Who will you battle for customers? The market analysis section requires you to validate that there is enough demand in the market for your business to both enter and grow. Research competitors in the industry, their market share, and how you plan to compete against them.
This is also a great opportunity to describe any industry barriers upon entry. You can explain how your company will establish itself — including your unique selling proposition — and share how the barriers will help protect your business from other startups or companies that want to go after your market share.
How will you execute your strategies and reach your goals? Your sales and marketing plan should clearly describe how you will grab the attention of busy consumers and persuade them to buy from your company. Use this opportunity to showcase your strengths, account for how your brand will stand out in the marketplace, and detail how you plan to build long-term customer loyalty for repeat business. Don’t forget to describe your pricing strategy and how it compares to the rest of your market, as well as the advertising strategies you will use during your launch and first year.
Your business team section should focus on your business’ legal structure. Are you a sole proprietorship, partnership, corporation, or other type of business? Introduce your key team members such as managers, board members, and additional owners. Detail who owns what percentage of the company and each team member’s involvement in the business’ day-to-day operations.
Your operating plan gives insight into how your business will function on an ongoing basis and what daily operations will look like. The questions you’ll address in your operating plan may include:
Will you have a physical location?
What expenses are related to running the business?
This is the money-making section, which can be an exciting part to investigate and budget. The financials portion of your plan may be the most important because it shows how your business will make money and grow over time. This section is even more crucial if you’re seeking outside financing or investors to help fund your startup. Your financials should outline how your business will generate revenue and profit, and if necessary, how it will repay its loan or investors. Create monthly, annual, and three-to-five-year profit and loss projections and outline anticipated expenses.
Close your business plan with an appendix that provides supporting documentation such as bank statements, employee bios, licenses, agreements, and business credit history. Think of it as your supporting research and reference documents.
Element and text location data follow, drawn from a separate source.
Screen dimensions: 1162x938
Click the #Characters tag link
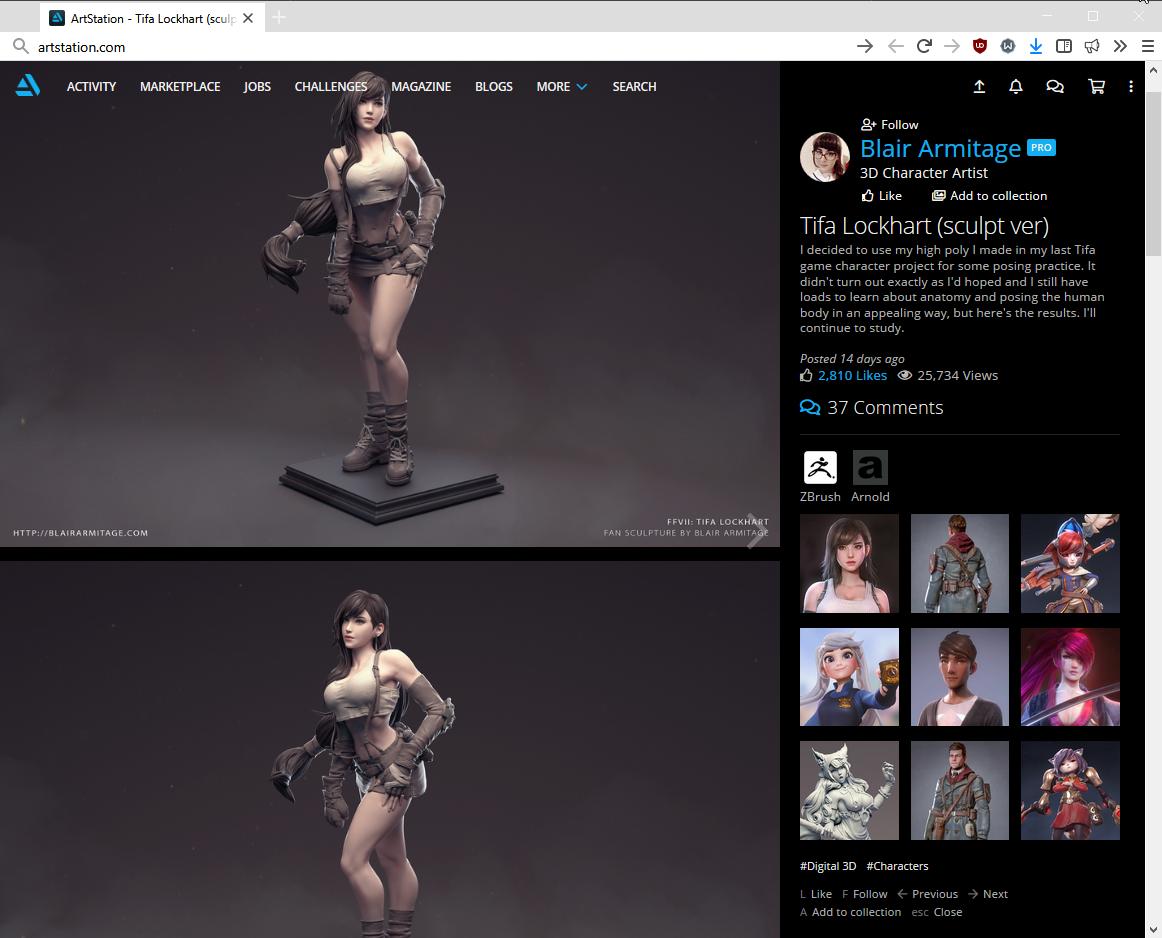pos(897,866)
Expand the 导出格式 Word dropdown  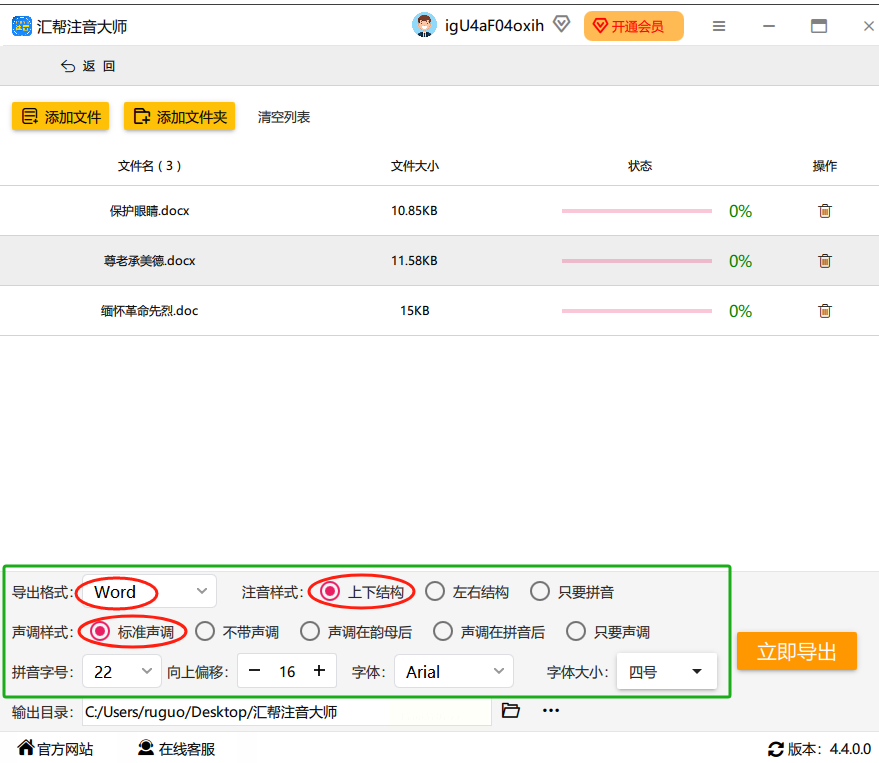click(203, 592)
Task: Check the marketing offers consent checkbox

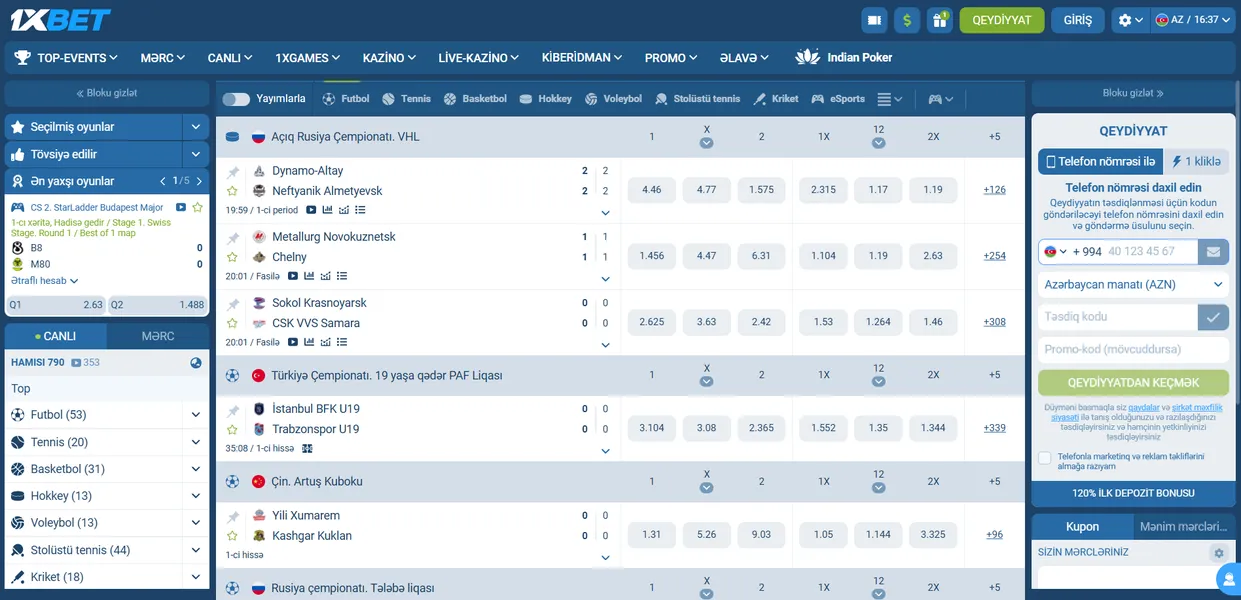Action: (x=1045, y=458)
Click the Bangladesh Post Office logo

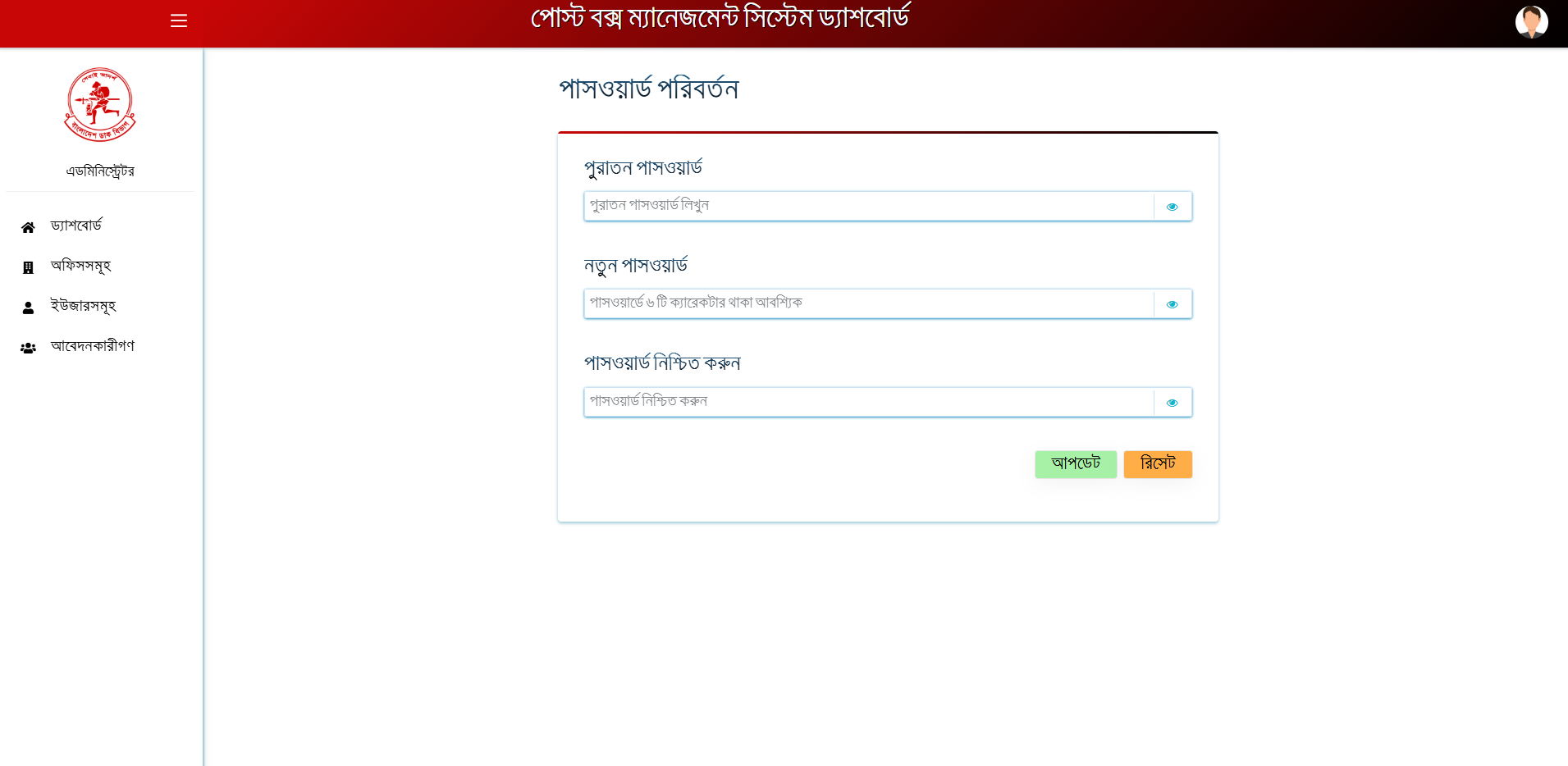(x=100, y=105)
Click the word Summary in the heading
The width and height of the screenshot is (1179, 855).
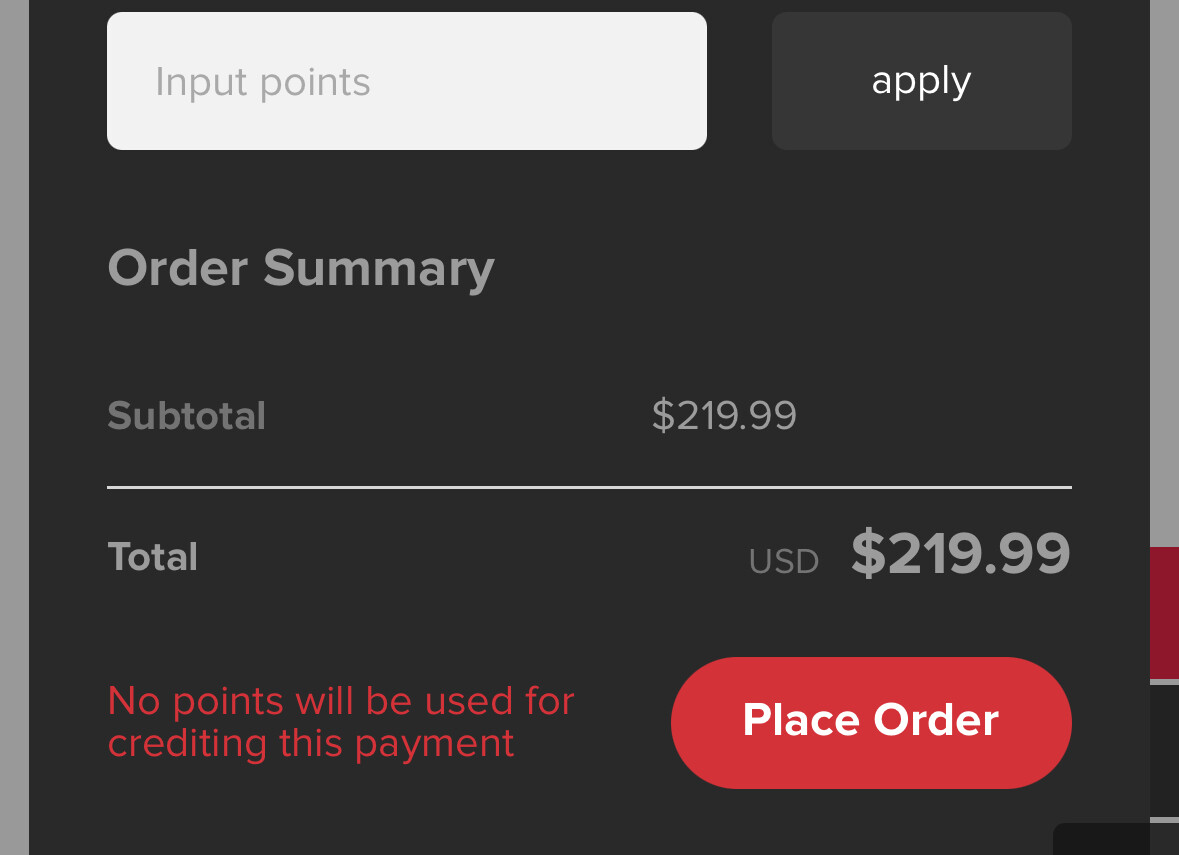[378, 268]
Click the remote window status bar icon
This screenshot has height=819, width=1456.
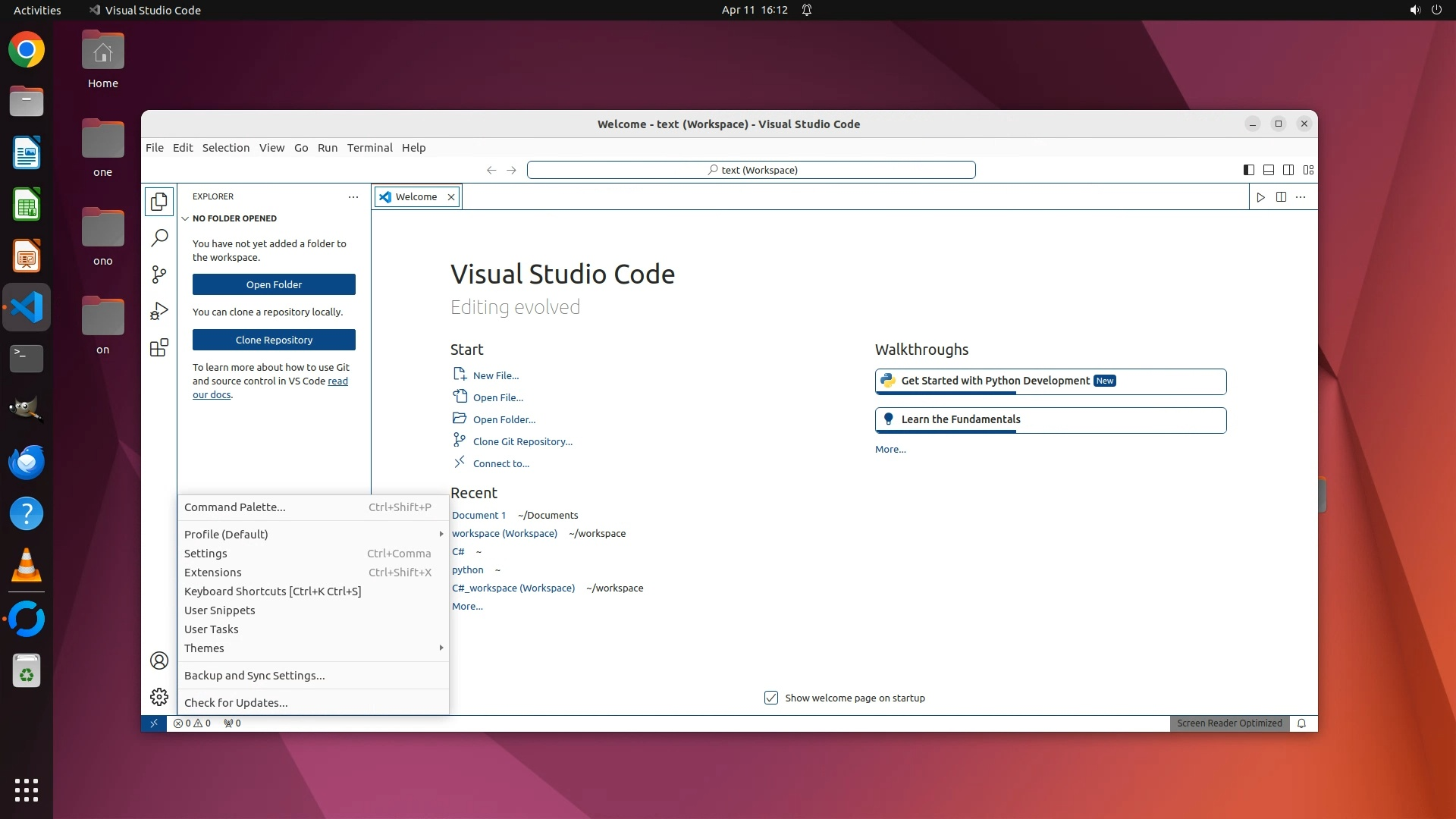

Once you’ve outlined a plan for your business and gathered all the necessary research and documentation, it’s time to write it. By following this template, you should have no problem taking your great idea from a general concept to real life. Your plan doesn’t have to be as long as War and Peace — it simply has to address each key point referenced above and show that your business addresses a need in the market. Then, after you finish writing your business plan, you can follow its guidance and get started on building your business.